Julian Kostov (; born 25 August 1989) is a Bulgarian actor, filmmaker, talent manager, and former professional swimmer based between London and Los Angeles. He starred in the film Another Mother's Son (2017). On television, he is known for his recurring roles in the Sky One series A Discovery of Witches (2018), the Epix series Berlin Station (2018–2019), and the Netflix series Shadow and Bone (2021–present).

Early life and education
Kostov was born in Varna, Bulgaria. His father owns a logistics business and his mother is a judge; he has a younger sister, Lia Kostova. Kostov learned English watching American television as a child.

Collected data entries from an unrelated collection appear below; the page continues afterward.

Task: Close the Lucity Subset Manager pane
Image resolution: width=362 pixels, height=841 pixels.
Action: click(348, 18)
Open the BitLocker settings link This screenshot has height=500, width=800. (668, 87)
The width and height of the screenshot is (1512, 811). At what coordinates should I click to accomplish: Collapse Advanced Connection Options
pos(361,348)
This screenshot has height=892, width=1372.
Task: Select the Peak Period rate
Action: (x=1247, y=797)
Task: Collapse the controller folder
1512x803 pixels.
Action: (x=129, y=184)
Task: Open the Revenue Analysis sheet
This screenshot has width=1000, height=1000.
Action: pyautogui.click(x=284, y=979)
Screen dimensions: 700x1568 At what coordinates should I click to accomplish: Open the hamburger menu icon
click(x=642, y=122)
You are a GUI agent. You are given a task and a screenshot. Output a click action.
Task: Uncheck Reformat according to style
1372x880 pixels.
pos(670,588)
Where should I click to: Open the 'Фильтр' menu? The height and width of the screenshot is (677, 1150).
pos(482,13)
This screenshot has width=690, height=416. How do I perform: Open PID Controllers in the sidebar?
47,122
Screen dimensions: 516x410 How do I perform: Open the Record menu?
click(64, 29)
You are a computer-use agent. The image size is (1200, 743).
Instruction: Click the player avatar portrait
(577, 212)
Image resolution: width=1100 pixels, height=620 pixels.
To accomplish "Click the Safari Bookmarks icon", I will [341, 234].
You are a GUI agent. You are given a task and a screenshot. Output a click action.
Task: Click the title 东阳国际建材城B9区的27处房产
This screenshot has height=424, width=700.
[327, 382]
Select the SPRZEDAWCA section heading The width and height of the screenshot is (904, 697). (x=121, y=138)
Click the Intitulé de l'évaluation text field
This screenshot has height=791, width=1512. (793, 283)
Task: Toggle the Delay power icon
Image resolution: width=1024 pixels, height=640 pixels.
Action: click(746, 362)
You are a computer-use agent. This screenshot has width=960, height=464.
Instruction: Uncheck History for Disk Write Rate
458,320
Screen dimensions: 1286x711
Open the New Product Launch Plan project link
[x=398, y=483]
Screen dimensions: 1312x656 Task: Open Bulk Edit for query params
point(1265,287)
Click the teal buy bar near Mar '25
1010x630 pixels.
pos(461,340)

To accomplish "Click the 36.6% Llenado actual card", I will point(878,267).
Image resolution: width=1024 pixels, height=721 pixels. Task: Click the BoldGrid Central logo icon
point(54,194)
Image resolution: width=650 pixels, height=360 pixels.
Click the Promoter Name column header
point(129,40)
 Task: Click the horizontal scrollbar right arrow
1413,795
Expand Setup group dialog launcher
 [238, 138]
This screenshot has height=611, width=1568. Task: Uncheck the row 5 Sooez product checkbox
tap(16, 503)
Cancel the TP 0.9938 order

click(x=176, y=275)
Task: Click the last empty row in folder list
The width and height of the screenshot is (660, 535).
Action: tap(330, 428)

Kostov attended a Spanish-language high school in Varna, IV Language School Frederic Joliot-Curie, before going to the Netherlands to study International Business at Tilburg University. After two years, he decided to move to the UK and pursue acting, inspired by Heath Ledger's performance in The Dark Knight. Kostov transferred to the University of Wales Institute Cardiff (now Cardiff Metropolitan University) to finish his studies, graduating with a bachelor's degree in Business Studies in 2011. He was admitted to the National Youth Theatre that same year.

Athletics
Kostov holds over 60 medals as a pro swimmer, including a bronze medal at the 2007 Balkan Games. At the age of 12, Kostov became a pentathlon champion for his age group. He was a 10-time National Swimming Champion from 2005 to 2009.  In 2007 and 2008, he was awarded Varna's Sportsmen #6 of the Year, and in 2008 he earned the Master of Sport title in Swimming.

Career
Kostov began his acting career in Bulgarian and British productions, including a two episode guest arc on 24: Live Another Day in 2014. In 2016, he had minor roles in the films Ben-Hur and London Has Fallen. He began doing motion capture and voice acting for video games.

Kostov starred as Feodor "Bill" Burriy in the 2017 independent British war film Another Mother's Son. That same year, he appeared in the American horror film Leatherface. Kostov landed a number of television roles such as Timur in A Discovery of Witches on Sky One, Sergei Basarov in Berlin Station on Epix, and Yuri Leniov in Treadstone. It was announced in 2019 that Kosov would play Fedyor Kaminsky in the Netflix fantasy Shadow and Bone, which premiered in 2021.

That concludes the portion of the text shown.